## Document segment
──────

One thing you will notice is that I have expanded the genre a bit to include some science fiction and adventure films to the roster, so it’s mostly straight-up horror, but some other films that have sea monsters in them, which are certainly only scary adjacent. This is a particular sub-genre that bumps into the science fiction, adventure, and thriller sub-genres, so I figured, why not include them all?

For this dead list, we are going from worst to first. With that… here is the extensive dead list of scary stories from the vast ocean:

56 and 57. Jaws 3-D (1983) and Jaws The Revenge (1987)

Oh, the shame of these movies. I broke the rule that I explained in the preamble right out of the gate! I’m talking about sequels. Two god-awful sequels. You will see Jaws, of course, much, much higher on the list, and it is because of the wonderful first film, these two inert sequels deserve the dishonor of being the rough equivalent of something dead that you find on the beach. Bad acting. Bad production values (despite big budgets), bad scripts. Just… Stinko!

55. Sharktopus vs. Whalewolf (2015)

This is a stand-in for all of the dumb, straight-to-streaming films from mockbuster distribution company The Asylum. Ridiculous features like Mega Shark vs. Crocosaurus, Mega Piranha, 6 Headed Shark Attack, Mega Shark vs. Mecha Shark, Planet of the Sharks, Ice Sharks, and the whole Sharknado Franchise feature threadbare plots and poor CGI. They are all awful on all levels but have achieved something of a cult status due to their preposterous nature. Sometimes, it’s like they’re not even trying.

54. Godzilla (1998)

OK, I did it AGAIN. I broke my promise not to include sequels, but this is a truly awful one. Roland Emmerich’s hot steaming pile of Godzilla droppings represents a pretty low bar for the big fella. The kaiju we know and love got reduced to being a giant iguana in a half-baked disaster movie. The low point for me was the inclusion of proxies for Gene Siskel and Roger Ebert in a knowing reaction that they were going to get humiliated by the press… and they were.

53. The Horror of Party Beach (1964)

This is a famously awful film, with perhaps the worst rubber costume ever shown on the big screen. Stiff acting, a non-existant plot, and once again, a laughable rubber costume that you can’t ignore. If you do feel the urge to watch it, check out the Mystery Science Theater 3000 take on this all-time bad movie classic.

52. Lords of the Deep (1989)

──────

## Data records
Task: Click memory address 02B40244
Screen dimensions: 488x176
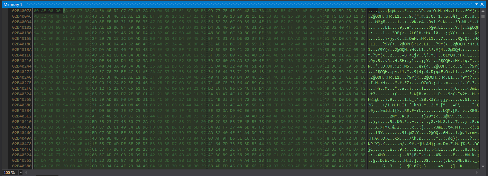Action: 22,67
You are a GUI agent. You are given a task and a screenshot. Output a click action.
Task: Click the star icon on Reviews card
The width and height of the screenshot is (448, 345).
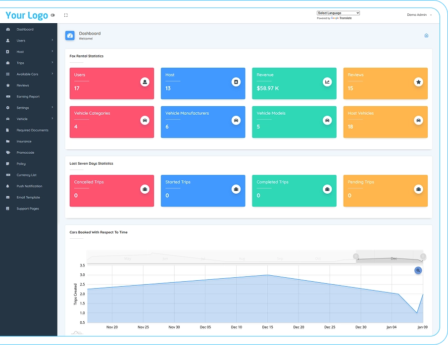tap(418, 82)
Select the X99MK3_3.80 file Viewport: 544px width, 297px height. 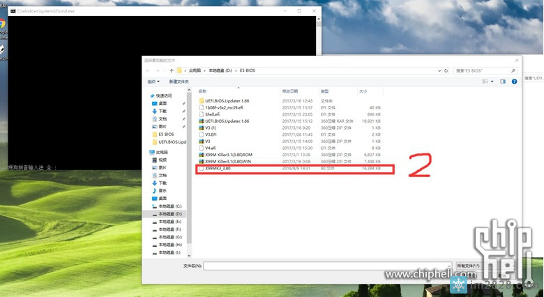point(218,169)
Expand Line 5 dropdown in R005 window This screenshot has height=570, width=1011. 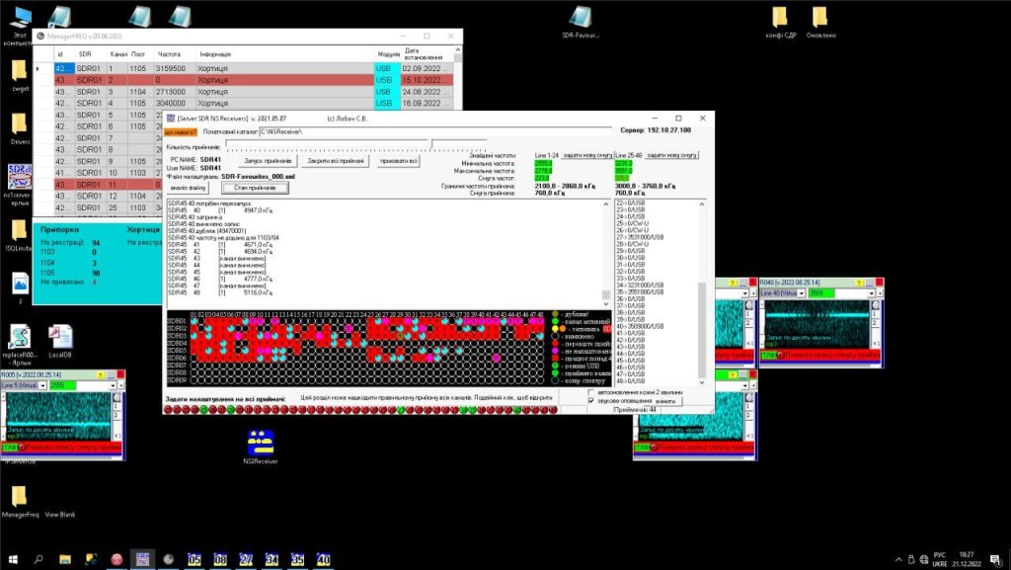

──────

## Exercise description
From the ranked list of ocean monster movies, print word for word the passage starting with "One thing you" and going on through "The Revenge (1987)".

## Exercise response
One thing you will notice is that I have expanded the genre a bit to include some science fiction and adventure films to the roster, so it’s mostly straight-up horror, but some other films that have sea monsters in them, which are certainly only scary adjacent. This is a particular sub-genre that bumps into the science fiction, adventure, and thriller sub-genres, so I figured, why not include them all?

For this dead list, we are going from worst to first. With that… here is the extensive dead list of scary stories from the vast ocean:

56 and 57. Jaws 3-D (1983) and Jaws The Revenge (1987)